Deux vies
Pour rien au monde le silencieux n'aurait voulu manquer cette vue.
Lui, ce médecin, qui était autrefois penché sur l'enfant qu'il avait été.
Ce médecin qui l'avait interné. "Pour ton bien".
Le silencieux n'avait jamais été normal. Trop original, trop muet. "Cas intéressant".
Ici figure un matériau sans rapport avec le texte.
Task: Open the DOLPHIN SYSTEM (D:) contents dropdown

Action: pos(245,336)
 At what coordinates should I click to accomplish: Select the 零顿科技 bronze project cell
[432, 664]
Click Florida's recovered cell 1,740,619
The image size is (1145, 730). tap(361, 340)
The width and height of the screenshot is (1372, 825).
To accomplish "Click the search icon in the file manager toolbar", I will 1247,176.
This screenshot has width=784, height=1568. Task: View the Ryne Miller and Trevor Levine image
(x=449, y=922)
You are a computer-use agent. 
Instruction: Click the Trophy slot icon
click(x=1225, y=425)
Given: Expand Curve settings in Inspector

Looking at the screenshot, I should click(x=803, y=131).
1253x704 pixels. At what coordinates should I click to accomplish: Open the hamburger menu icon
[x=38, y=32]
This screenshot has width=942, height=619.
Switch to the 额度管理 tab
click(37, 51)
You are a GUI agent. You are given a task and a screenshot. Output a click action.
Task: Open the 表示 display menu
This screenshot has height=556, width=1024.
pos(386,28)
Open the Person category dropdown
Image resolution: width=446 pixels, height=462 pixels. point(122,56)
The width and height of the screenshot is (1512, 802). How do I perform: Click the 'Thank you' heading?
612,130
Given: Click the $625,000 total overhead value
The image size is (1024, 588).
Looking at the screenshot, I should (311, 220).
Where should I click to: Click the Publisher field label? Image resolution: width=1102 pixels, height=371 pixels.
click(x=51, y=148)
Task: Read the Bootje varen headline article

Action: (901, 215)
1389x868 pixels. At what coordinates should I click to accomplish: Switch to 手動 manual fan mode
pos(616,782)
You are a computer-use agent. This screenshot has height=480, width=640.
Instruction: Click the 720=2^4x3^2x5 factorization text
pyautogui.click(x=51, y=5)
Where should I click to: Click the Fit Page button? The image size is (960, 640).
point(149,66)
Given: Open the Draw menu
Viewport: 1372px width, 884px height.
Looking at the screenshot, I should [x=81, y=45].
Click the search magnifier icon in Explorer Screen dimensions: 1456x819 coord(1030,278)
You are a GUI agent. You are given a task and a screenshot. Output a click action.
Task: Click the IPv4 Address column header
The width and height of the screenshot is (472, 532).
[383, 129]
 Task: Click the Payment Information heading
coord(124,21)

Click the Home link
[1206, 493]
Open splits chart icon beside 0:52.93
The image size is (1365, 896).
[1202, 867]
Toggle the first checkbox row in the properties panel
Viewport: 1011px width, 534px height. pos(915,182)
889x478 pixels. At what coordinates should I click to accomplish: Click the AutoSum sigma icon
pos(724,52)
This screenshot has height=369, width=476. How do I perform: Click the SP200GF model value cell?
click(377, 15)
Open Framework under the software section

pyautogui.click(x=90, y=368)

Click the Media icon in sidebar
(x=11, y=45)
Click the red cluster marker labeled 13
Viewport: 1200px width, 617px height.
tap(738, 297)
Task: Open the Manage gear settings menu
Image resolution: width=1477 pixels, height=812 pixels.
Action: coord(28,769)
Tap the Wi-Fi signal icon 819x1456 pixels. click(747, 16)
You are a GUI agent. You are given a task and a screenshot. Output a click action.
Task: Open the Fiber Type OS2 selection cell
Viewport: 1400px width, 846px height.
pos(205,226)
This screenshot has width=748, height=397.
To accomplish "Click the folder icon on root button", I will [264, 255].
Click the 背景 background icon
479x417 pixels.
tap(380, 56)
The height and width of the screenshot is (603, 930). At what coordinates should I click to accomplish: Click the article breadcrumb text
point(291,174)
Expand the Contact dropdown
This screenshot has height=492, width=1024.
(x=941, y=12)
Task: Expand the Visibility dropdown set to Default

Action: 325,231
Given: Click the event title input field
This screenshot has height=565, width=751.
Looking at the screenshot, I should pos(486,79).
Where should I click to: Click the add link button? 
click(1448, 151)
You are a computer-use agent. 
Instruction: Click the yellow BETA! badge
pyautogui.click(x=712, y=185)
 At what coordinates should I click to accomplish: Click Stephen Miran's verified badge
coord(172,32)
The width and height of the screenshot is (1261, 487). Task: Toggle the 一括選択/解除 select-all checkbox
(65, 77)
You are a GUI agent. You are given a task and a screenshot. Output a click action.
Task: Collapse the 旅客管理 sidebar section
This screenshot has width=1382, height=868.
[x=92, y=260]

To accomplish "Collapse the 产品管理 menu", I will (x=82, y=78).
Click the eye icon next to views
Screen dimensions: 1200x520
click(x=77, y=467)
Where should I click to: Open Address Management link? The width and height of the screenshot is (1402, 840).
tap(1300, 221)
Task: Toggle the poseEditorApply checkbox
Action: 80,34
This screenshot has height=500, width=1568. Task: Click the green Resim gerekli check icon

Des jours, des semaines, des années.
Des tests, des analyses, des séances.
Et cette souffrance qui grandissait en lui, dans sa poitrine, l'empêchant de parler.
Ce poids sur son cœur, ce sentiment de mort imminente.
Et les scientifiques qui l'examinaient tant qu'il le pouvait, le maintenant en vie.
Cette haine qui prenait de plus en plus d'ampleur, dévorant la compassion.
Puis la compassion est morte. Et il a pu comprendre.
Il a compris l'humain. Le fonctionnement de l'espèce humaine toute entière. Une réponse qu'il ne pouvait livrer ainsi, et qui nécessitait plus de recherche. Le projet d'une vie.
Et maintenant, ce médecin trop bavard déchirait le silence, à genoux. Il suppliait, il pleurait.
Il était pathétique.
Le silencieux mit fin à son expérience. D'autres réponses étaient apparues.
Il avait besoin d'un autre sujet.
La plénitude revint dans le laboratoire du silencieux. Pour l'instant.